Contribution
of High Blood Pressure to SF Burden of Disease
An estimation of
the contribution of high blood pressure to the overall burden of disease
in San Francisco is difficult for two reasons:
1. While we have
survey data on the percent of adults who say they have been diagnosed
with hypertension (19% for Latinos; 19% for Whites; 24% for Asians;
50% for African Americans; or 22% for all San Franciscans) [CHIS],
we don't know the distribution of these blood pressures. The risk of
cardiovascular disease doubles for each 20 mm Hg increment in systolic
blood pressure.
2. The above-stated
increments in risk begin above 115/75 mm Hg, and there are ample data
demonstrating that those with "prehypertension" (defined in
table on the Overview
page) contribute
substantially to the burden of "non-optimal blood pressures."

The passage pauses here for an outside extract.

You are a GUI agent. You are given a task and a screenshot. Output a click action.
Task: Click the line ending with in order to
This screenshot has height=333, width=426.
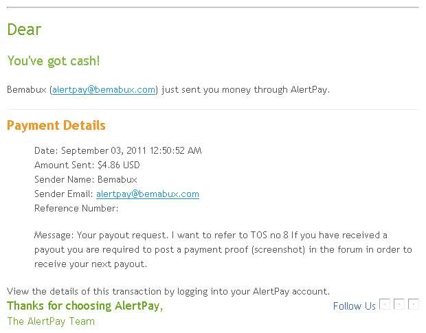(223, 250)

We don't know what proportion of our local population has "non-optimal
blood pressures."
Therefore, until
more precise data can be generated, we might look to the Global Burden
of Disease Study, which estimated that nearly two-thrids of strokes
and half of ischemic heart disease can be attributed to systolic blood
pressure greater than 115 mmHg [Lawes
2006]. If these estimates are applied to Years of Lost Life San
Francisco, 2000-2001 (see Health
Outcomes), the combined attributable premature mortality from hypertension
would rank as the second leading cause of death.